:: WHAT IS NEEDED ::
Retype every entry below exactly as it stands.

(Extracted records)
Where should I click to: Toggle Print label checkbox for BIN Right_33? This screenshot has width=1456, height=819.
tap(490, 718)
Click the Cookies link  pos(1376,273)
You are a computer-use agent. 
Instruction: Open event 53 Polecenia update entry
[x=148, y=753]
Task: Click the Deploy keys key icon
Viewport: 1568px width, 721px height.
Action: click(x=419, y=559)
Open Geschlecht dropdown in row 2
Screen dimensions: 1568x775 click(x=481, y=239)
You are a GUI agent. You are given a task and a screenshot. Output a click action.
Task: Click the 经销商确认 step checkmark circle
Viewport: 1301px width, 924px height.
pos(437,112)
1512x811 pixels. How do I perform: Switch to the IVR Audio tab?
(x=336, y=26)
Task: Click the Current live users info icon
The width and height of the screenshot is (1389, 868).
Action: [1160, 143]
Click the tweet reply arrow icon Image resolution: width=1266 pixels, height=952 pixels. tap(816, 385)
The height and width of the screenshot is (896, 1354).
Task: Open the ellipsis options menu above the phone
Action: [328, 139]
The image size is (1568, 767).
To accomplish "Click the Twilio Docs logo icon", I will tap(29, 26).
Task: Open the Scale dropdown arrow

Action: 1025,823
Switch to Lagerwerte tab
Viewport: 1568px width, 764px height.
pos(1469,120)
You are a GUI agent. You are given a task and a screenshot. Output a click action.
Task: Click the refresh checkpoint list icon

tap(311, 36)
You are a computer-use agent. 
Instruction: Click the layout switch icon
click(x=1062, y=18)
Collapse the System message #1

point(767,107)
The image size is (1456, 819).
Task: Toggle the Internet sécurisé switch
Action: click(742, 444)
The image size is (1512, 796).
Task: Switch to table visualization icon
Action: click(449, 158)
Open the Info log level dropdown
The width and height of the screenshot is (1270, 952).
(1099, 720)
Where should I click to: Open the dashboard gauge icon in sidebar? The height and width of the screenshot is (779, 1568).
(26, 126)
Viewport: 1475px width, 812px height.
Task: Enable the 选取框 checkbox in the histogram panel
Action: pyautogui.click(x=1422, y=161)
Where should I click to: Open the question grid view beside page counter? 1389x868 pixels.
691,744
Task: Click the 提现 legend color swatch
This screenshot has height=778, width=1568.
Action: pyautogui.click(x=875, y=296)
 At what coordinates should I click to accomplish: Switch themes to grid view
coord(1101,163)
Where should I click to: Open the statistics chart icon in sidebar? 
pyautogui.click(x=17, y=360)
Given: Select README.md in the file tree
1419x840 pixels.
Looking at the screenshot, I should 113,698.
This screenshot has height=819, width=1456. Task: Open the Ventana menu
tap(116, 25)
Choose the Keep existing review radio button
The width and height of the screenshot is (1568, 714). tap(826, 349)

:: SOLUTION BELOW ::
Where should I click to: Toggle Print label checkbox for BIN Right_33? This screenshot has width=1456, height=819.
tap(490, 718)
Click the Cookies link  pos(1376,273)
You are a computer-use agent. 
Instruction: Open event 53 Polecenia update entry
[x=148, y=753]
Task: Click the Deploy keys key icon
Viewport: 1568px width, 721px height.
Action: click(x=419, y=559)
Open Geschlecht dropdown in row 2
Screen dimensions: 1568x775 click(x=481, y=239)
You are a GUI agent. You are given a task and a screenshot. Output a click action.
Task: Click the 经销商确认 step checkmark circle
Viewport: 1301px width, 924px height.
pos(437,112)
1512x811 pixels. How do I perform: Switch to the IVR Audio tab?
(x=336, y=26)
Task: Click the Current live users info icon
The width and height of the screenshot is (1389, 868).
Action: [1160, 143]
Click the tweet reply arrow icon Image resolution: width=1266 pixels, height=952 pixels. tap(816, 385)
The height and width of the screenshot is (896, 1354).
Task: Open the ellipsis options menu above the phone
Action: [328, 139]
The image size is (1568, 767).
To accomplish "Click the Twilio Docs logo icon", I will tap(29, 26).
Task: Open the Scale dropdown arrow

Action: 1025,823
Switch to Lagerwerte tab
Viewport: 1568px width, 764px height.
pos(1469,120)
You are a GUI agent. You are given a task and a screenshot. Output a click action.
Task: Click the refresh checkpoint list icon

tap(311, 36)
You are a computer-use agent. 
Instruction: Click the layout switch icon
click(x=1062, y=18)
Collapse the System message #1

point(767,107)
The image size is (1456, 819).
Task: Toggle the Internet sécurisé switch
Action: click(742, 444)
The image size is (1512, 796).
Task: Switch to table visualization icon
Action: click(449, 158)
Open the Info log level dropdown
The width and height of the screenshot is (1270, 952).
(1099, 720)
Where should I click to: Open the dashboard gauge icon in sidebar? The height and width of the screenshot is (779, 1568).
(26, 126)
Viewport: 1475px width, 812px height.
Task: Enable the 选取框 checkbox in the histogram panel
Action: pyautogui.click(x=1422, y=161)
Where should I click to: Open the question grid view beside page counter? 1389x868 pixels.
691,744
Task: Click the 提现 legend color swatch
This screenshot has height=778, width=1568.
Action: pyautogui.click(x=875, y=296)
 At what coordinates should I click to accomplish: Switch themes to grid view
coord(1101,163)
Where should I click to: Open the statistics chart icon in sidebar? 
pyautogui.click(x=17, y=360)
Given: Select README.md in the file tree
1419x840 pixels.
Looking at the screenshot, I should 113,698.
This screenshot has height=819, width=1456. Task: Open the Ventana menu
tap(116, 25)
Choose the Keep existing review radio button
The width and height of the screenshot is (1568, 714). tap(826, 349)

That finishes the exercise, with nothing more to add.